What the exercise asks: Word for word, return the entries listed below.

━━━━━━━━━━

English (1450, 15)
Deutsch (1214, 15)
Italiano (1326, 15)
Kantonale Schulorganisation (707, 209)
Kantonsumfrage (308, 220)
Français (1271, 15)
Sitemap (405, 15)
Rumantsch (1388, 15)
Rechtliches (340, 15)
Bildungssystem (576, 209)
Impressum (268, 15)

━━━━━━━━━━

The completed task:
English (1450, 15)
Deutsch (1214, 15)
Italiano (1326, 15)
Kantonale Schulorganisation (707, 209)
Kantonsumfrage (308, 220)
Français (1271, 15)
Sitemap (405, 15)
Rumantsch (1388, 15)
Rechtliches (340, 15)
Bildungssystem (576, 209)
Impressum (268, 15)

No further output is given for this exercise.